Dünkü Neill’in yazısı ile ilgili kendimce birkaç yorum ve ekleme yapmak istiyorum:

Çocuklarda sinirlilik halleriyle çoğumuz başa çıkmak zorunda kalıyoruz. Yetişkinlerde de oldukça fazla dozda asabiyet var.. Çocukluğumuzda öğrenilmiş (öğretilmiş) bir durum mu bu?

Buna çocuğun beyninden bakarak yanıt vermek gerekir. Ama büyümüşüz nasıl bakacağız? Hipnozla çocukluk dönemine dönüp belli olayları tekrar yaşarak o çocuğun duygularını (küçük kendimizin yani) hissedebiliriz. Veya araştırmaları takip edip bol bol okuyacağız, çocuk beyninin nasıl çalıştığına dair yapılmış araştırmalar var.
Ben çocuk algılayışının şöyle olduğunu düşünüyorum:
Anne baba veya yanındaki yetişkin çocuğa/ bebeğe, diyelim ki parmağını burnuna sokmamayı öğretmek istiyor, çocuk buna yeltendiğinde “yapma” diyor “o kötü birşey” bunun yanlış birşey olduğunu ona öğretme hevesinde, müdahale ediyor çocuğa. Bunu yaparken ne kelime kullanırsa kullansın tavrı eğer; bunu yaparsan yanlış yaparsın, bunu yaparsan kötü olursun, bunu yaparsan ayıp olur, bunu yaparsan küserim, bunu yaparsan seni sevmem gibi bir tavır olursa, çocuk bunu yaptığı için kendisini suçlu hissedebilir ve bunun sonucunda kendisini sevmeme başlar. Bunun sonucunda ve akabinde de zaten sinirlilik başlar. Yani yetişkin farkında olmadan ona kendisini sevmemeyi öğretiyor. Tamamen doğal olan içgüdüsel bir meraktan kaynaklanan hareketi abartıp, sanki öğrenip ömrü boyunca bunu yapacakmış gibi davranıp, negatif bir tepkiyle onu uzaklaştırmaya çalışmak belki bir eğitim metodu ama çocuğa sonuçta aşıladığınız şey çok daha vahim ve ömrünün kalanını etkileyecek bir durum.
İşte çocuk algılayışının, kendisine yöneltilen her türlü eleştiri her türlü empoze her türlü telkinde bu tür bir tepki vereceğini düşünüyorum.
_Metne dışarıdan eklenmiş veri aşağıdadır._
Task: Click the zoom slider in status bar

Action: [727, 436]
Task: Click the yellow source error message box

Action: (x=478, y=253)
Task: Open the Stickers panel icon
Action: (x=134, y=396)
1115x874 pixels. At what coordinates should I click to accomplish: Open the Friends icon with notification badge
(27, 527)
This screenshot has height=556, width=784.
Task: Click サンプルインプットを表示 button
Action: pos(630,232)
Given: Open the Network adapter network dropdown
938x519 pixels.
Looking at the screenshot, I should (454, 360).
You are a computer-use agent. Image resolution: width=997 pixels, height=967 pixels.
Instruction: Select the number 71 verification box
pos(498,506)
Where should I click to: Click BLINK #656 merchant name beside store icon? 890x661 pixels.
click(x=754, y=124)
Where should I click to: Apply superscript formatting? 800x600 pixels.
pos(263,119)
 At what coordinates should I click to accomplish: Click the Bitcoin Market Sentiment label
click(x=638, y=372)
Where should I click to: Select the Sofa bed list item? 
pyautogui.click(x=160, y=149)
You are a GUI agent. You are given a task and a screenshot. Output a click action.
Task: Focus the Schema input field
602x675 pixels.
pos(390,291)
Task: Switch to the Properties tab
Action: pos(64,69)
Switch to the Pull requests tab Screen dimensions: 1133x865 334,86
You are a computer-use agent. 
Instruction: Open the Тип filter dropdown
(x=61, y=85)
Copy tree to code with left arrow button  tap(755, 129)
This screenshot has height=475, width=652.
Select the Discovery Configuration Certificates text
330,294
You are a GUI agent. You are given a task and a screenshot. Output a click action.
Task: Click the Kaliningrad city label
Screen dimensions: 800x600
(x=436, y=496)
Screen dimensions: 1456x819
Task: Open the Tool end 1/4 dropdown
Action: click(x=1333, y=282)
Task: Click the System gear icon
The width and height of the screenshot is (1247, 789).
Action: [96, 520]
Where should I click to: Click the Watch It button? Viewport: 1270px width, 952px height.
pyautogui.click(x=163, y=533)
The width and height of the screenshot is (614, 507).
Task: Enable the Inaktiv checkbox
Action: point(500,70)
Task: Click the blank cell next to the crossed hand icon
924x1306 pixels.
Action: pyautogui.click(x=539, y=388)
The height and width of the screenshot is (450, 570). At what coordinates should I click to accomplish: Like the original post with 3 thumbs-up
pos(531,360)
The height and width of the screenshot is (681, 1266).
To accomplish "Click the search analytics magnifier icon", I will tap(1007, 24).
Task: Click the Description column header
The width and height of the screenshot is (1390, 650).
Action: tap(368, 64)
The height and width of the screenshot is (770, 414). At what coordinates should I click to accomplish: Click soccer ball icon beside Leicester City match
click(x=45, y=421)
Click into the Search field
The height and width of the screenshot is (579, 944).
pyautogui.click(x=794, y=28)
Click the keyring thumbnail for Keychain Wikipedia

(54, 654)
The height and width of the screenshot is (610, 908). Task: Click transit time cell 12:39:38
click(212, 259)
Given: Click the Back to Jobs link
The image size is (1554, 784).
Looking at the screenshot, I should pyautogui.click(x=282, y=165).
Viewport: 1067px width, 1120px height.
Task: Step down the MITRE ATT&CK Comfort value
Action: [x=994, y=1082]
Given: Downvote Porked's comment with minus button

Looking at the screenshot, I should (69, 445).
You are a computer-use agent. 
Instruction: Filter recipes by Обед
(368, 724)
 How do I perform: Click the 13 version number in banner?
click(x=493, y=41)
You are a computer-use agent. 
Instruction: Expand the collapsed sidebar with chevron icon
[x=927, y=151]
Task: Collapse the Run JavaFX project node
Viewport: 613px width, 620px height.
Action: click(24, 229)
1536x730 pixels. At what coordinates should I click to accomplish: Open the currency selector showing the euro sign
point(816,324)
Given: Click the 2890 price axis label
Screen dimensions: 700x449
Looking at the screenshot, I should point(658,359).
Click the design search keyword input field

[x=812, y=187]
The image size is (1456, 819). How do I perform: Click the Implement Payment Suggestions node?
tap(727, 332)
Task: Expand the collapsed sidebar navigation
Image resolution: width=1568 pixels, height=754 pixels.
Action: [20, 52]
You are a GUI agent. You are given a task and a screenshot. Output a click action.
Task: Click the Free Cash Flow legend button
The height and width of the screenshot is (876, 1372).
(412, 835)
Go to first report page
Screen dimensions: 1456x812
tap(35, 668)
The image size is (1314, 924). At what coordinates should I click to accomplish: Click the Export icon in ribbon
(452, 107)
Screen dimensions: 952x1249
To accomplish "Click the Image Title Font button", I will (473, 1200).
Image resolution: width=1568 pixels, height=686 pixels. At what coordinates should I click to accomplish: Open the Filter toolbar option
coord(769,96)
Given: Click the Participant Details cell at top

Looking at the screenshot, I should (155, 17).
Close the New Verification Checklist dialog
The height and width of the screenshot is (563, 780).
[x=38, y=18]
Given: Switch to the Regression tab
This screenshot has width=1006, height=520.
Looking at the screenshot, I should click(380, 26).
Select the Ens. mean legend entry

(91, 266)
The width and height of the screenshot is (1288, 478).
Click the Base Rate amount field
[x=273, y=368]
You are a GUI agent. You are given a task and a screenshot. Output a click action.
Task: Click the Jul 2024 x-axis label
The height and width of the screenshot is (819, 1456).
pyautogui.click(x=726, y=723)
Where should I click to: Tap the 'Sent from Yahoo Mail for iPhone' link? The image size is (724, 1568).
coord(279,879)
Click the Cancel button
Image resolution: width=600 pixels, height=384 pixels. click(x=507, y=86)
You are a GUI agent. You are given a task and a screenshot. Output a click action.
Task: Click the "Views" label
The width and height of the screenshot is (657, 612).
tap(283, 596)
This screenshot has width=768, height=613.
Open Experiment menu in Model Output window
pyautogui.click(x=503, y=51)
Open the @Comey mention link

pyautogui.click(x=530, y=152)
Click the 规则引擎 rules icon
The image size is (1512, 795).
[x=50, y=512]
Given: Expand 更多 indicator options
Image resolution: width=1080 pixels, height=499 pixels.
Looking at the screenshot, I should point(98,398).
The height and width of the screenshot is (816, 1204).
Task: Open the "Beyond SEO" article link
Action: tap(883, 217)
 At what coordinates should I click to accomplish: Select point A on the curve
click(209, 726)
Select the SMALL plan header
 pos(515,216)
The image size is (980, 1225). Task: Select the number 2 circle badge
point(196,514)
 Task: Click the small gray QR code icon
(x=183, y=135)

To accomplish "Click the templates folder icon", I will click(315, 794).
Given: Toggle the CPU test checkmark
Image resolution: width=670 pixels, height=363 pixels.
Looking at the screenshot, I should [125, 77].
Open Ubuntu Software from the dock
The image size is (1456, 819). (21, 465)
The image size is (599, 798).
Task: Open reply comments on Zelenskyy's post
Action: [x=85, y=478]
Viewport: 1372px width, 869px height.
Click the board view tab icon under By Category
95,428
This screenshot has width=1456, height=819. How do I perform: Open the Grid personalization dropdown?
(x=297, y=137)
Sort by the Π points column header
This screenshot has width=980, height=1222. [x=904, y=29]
Dolayısıyla onun yaptığı her şeyi ama herşeyi kabullenmek çok önemli. Onun tercihi o seçiyor, tabiki onun seçimleri yanlış olabilir. Mesela evden dışarı çıkarken ayakkabısını giymek istemiyor, olabilir, bu demek değilki onu ayakkabısız çıkaracağım, o anda ne kadar anlatırsanız anlatın ikna da olmuyor, işte bu anda ona yaklaşım şeklinde bence tek anahtar: TAKINDIĞIM TAVIR.. kelimem ne olursa olsun çünkü sonuçta bir enerji naklediyorum ona, o kelimeleri kullanarak onu bu kararıyla kabul ettiğimi hissettirmek. Eğer gerçekten onun beyniyle hissedip kabul edebiliyorsam sözcüklerimin bir önemi yok anlayacaktır…

İnsan başka insanları sevebilmek için önce kendisini sevmelidir. Ben savaşların olmadığı bir dünya talep ediyorsam, kendini seven bir çocuk yetiştirerek kendi adımlarımı atabilirim.